My chapter "Dropping Down Low: Online Soundmaps, Critique, Genealogies, Alternatives" has been published in the Bloomsbury Handbook of Sonic Methodologies, edited by Michael Bull and Marcel Cobussen. Here are the concluding paragraphs:
Less homogenous is the genealogy of the soundmap, a family history in which scientific culture’s noise maps and audiospectrograms form one branch, textual ear witnessing another, diverse diagrammatic innovations a third, and the various alternative approaches a fourth. The three alternative approaches I provided could each have been deepened to draw in more exemplars, just as they could have been broadened to incorporate other cartophonic categories: the transmission works of Dawn Scarfe or Jiyeon Kim suggest the possibility of a live soundmap, the reverberation of interior or external spaces in projects by artists as different as Viv Corringham and Davide Tidoni imply a performative soundmap, and a potential classification of storied soundmaps arises out of the separate creative research endeavours of Isobel Anderson and Ultra-Red.
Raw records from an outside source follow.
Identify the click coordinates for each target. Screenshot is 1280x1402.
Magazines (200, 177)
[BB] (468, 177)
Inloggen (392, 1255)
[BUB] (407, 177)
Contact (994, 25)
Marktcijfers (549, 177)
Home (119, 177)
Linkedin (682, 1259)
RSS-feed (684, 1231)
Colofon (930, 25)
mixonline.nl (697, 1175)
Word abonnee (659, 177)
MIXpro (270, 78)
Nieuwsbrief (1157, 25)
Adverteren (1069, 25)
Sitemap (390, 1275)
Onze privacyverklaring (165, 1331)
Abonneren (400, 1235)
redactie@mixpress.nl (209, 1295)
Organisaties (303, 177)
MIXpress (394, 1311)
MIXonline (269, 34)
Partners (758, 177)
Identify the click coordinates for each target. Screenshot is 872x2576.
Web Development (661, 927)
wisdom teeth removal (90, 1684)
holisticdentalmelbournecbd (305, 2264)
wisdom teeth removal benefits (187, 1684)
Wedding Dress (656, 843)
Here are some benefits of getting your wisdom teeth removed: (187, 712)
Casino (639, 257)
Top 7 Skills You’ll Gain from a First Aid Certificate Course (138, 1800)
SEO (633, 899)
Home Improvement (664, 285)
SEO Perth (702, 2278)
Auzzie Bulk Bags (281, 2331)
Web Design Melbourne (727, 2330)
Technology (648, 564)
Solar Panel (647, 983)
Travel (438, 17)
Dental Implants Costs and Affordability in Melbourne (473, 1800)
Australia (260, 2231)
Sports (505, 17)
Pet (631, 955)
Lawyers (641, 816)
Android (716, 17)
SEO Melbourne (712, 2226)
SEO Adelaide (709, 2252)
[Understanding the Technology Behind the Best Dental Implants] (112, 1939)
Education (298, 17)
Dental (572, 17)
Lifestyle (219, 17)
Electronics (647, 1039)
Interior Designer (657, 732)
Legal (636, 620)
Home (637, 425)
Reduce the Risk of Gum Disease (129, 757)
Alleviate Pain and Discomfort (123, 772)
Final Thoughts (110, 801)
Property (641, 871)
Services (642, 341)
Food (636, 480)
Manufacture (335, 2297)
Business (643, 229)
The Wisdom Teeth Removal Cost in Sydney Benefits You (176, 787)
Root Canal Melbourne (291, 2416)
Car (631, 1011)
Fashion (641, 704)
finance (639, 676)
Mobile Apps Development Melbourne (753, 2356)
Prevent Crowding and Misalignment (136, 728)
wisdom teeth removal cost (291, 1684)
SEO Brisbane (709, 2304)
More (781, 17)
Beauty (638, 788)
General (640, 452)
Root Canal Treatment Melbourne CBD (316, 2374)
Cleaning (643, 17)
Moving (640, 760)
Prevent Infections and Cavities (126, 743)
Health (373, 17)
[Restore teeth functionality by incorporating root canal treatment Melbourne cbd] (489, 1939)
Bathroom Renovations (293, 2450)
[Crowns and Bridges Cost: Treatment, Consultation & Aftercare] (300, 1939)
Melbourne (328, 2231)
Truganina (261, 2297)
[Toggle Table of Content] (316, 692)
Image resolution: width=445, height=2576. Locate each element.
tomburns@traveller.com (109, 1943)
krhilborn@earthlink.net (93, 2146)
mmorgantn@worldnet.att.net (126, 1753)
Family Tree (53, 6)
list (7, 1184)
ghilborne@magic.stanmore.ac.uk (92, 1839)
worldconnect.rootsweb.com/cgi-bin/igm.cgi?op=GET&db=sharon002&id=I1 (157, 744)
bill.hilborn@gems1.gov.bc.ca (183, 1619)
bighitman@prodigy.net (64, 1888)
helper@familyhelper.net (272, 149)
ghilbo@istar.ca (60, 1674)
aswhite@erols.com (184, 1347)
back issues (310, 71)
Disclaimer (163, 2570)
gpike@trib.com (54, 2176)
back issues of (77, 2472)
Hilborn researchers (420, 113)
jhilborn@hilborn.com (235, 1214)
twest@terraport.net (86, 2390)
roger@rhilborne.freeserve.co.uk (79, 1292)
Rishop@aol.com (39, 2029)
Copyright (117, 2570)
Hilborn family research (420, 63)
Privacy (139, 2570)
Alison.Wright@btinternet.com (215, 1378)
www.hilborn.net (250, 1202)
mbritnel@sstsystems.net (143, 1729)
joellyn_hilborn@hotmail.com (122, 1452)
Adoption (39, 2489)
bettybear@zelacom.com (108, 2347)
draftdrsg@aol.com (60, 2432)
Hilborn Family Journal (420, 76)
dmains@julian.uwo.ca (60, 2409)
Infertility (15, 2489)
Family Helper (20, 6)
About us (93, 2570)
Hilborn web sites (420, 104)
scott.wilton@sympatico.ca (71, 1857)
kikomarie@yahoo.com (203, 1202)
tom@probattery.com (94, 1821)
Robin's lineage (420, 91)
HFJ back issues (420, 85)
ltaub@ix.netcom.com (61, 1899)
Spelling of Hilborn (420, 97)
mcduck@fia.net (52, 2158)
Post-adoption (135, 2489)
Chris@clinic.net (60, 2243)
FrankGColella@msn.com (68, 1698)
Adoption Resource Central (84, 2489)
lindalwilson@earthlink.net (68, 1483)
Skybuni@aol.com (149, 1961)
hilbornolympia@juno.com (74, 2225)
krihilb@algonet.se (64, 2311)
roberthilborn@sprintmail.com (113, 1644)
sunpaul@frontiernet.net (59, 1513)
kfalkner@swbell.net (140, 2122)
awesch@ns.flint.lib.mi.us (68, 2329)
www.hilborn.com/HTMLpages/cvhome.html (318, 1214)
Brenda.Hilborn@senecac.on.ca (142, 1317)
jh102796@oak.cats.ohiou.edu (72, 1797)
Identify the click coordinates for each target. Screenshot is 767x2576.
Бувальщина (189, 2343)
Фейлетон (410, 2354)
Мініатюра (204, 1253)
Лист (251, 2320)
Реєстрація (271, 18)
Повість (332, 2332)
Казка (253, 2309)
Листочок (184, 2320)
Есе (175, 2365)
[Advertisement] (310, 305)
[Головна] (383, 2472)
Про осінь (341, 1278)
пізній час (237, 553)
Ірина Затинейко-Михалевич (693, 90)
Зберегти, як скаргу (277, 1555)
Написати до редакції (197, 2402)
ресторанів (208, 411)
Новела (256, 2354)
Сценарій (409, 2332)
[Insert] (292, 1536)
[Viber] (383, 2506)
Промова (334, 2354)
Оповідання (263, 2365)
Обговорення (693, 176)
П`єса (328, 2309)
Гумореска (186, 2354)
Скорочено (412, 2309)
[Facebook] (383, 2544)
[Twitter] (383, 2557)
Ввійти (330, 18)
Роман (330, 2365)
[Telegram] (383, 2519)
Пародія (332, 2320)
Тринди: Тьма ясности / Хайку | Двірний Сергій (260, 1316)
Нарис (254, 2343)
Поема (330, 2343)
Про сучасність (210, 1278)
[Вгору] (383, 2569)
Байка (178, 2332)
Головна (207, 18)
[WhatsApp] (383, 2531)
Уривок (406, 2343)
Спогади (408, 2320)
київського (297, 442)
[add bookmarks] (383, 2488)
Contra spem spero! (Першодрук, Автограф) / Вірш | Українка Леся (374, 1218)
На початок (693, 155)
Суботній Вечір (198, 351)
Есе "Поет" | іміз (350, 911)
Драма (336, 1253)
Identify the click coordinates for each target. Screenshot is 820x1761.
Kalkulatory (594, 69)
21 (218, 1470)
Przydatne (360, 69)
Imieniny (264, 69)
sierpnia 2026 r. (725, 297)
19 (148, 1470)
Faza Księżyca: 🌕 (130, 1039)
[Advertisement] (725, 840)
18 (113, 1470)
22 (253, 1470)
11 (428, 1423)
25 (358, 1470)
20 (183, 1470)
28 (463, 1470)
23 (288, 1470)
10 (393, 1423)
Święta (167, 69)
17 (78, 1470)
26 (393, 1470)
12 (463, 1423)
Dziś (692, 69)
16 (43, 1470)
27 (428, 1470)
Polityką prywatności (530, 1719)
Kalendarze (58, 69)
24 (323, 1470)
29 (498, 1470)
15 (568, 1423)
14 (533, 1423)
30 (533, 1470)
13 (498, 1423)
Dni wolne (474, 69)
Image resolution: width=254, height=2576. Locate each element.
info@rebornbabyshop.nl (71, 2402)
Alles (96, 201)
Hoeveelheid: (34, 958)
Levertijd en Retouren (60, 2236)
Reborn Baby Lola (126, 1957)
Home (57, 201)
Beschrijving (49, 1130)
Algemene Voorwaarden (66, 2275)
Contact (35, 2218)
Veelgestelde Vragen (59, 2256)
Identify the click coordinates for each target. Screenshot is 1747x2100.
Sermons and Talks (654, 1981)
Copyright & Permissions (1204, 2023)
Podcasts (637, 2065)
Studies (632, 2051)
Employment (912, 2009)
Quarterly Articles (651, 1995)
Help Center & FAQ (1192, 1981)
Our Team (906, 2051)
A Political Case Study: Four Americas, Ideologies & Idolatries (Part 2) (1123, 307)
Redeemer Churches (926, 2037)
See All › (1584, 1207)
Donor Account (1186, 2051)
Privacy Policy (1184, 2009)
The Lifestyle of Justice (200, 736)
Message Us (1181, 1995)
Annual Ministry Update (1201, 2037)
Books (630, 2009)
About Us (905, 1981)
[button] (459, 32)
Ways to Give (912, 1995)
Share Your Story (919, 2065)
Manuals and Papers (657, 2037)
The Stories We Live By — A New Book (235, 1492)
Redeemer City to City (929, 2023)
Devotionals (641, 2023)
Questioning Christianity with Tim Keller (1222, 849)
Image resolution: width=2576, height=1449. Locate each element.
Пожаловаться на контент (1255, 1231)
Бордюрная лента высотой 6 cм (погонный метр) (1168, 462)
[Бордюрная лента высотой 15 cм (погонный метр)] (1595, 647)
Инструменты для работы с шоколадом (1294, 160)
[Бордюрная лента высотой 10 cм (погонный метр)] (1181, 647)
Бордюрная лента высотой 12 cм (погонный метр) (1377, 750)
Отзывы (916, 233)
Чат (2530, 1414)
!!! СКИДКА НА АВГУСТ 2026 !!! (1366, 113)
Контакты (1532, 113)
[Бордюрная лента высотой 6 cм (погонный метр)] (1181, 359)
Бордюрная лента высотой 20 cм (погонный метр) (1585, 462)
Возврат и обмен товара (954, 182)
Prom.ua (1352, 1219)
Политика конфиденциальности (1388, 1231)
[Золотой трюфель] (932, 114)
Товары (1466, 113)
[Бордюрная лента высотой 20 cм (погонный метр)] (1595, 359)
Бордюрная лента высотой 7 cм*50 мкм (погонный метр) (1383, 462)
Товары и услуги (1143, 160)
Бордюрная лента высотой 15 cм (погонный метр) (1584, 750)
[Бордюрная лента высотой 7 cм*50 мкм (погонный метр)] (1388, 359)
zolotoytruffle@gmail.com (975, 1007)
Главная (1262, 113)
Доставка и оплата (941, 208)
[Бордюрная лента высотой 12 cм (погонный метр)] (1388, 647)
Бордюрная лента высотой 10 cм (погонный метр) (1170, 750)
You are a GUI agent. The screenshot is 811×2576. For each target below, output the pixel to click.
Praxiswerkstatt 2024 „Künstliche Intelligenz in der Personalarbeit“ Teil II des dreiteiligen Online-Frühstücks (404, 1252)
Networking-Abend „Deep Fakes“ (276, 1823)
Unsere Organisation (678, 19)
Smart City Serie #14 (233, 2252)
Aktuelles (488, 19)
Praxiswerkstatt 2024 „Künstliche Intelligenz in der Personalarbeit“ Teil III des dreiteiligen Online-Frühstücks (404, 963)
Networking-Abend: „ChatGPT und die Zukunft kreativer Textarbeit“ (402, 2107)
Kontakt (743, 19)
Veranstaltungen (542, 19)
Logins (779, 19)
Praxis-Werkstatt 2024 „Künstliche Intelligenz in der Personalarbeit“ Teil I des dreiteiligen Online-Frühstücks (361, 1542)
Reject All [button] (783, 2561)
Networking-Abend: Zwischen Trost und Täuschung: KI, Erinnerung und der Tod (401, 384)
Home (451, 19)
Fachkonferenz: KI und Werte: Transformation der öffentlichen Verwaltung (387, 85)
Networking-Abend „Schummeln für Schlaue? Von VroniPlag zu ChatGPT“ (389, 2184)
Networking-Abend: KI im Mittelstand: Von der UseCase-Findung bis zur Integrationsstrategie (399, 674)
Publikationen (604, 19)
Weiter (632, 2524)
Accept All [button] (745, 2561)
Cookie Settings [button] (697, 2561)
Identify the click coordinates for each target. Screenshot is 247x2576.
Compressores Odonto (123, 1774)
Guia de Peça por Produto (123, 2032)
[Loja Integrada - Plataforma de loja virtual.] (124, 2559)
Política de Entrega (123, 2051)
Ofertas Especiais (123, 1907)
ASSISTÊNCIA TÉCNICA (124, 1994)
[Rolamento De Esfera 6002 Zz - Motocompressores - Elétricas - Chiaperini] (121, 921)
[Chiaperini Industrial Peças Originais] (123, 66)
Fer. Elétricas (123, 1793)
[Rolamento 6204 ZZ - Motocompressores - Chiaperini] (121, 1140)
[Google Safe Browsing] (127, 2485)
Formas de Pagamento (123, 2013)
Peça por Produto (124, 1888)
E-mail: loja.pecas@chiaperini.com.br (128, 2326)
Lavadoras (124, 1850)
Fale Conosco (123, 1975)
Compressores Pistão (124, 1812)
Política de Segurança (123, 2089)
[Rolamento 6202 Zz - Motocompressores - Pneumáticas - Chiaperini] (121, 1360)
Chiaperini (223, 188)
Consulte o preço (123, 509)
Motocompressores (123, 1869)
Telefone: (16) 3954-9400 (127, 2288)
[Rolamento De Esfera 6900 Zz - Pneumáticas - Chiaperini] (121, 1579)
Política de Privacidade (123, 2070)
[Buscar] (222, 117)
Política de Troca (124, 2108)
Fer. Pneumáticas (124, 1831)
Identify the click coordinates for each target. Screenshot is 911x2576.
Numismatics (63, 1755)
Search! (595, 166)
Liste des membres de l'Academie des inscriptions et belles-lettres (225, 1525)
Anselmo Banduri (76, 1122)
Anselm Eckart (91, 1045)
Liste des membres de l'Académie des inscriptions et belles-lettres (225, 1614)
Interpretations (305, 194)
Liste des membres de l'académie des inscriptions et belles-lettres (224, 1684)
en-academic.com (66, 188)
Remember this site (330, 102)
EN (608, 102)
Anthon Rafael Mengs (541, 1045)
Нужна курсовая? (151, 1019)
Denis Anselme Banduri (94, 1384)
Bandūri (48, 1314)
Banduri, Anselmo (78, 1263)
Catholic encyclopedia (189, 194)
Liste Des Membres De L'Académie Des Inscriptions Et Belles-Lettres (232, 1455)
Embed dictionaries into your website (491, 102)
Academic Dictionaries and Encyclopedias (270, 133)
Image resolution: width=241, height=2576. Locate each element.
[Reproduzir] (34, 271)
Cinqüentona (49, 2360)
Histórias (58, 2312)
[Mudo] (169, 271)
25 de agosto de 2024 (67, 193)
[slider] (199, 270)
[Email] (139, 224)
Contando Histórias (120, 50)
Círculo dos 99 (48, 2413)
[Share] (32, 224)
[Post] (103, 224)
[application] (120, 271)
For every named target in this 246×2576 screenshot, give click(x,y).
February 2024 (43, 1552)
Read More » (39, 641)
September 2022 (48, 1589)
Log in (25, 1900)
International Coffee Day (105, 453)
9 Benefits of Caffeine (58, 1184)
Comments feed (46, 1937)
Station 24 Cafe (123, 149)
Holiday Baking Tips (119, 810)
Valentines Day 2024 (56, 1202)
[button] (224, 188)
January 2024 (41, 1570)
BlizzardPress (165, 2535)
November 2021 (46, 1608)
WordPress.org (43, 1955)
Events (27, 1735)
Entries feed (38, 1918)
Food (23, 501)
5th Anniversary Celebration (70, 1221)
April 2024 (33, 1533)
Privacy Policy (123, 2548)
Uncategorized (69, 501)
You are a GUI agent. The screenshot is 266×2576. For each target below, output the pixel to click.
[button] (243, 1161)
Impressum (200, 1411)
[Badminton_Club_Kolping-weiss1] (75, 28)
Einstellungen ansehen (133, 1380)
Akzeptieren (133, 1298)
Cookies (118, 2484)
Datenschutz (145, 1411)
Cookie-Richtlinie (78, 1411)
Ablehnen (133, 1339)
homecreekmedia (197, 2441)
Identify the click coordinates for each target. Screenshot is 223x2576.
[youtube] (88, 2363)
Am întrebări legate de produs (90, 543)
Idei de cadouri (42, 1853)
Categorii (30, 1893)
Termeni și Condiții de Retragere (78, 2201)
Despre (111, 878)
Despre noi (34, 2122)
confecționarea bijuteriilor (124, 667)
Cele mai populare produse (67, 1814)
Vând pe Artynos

A while ago, I was interviewed for the "Listening Across Disciplines II" project that is funded by the AHRC and has Dr. Salomé Voegelin, Professor of Sound (UAL) as its the principal investigator and Dr. Anna Barney, Professor in Biomedical Acoustic Engineering (University of Southampton) as a co-investigator. The interview was conducted by Mark Peter Wright and edited with other interviewees, Syma Tariq, Matt Parker and Ximena Alarcon. The interview took place in a challenging acoustic environment and, as with the "Uncanny Landscapes" podcast, this seemed to connect to what was being discussed. I spent a while talking about what was for a long time my favourite recording "NR_CROW.aiff."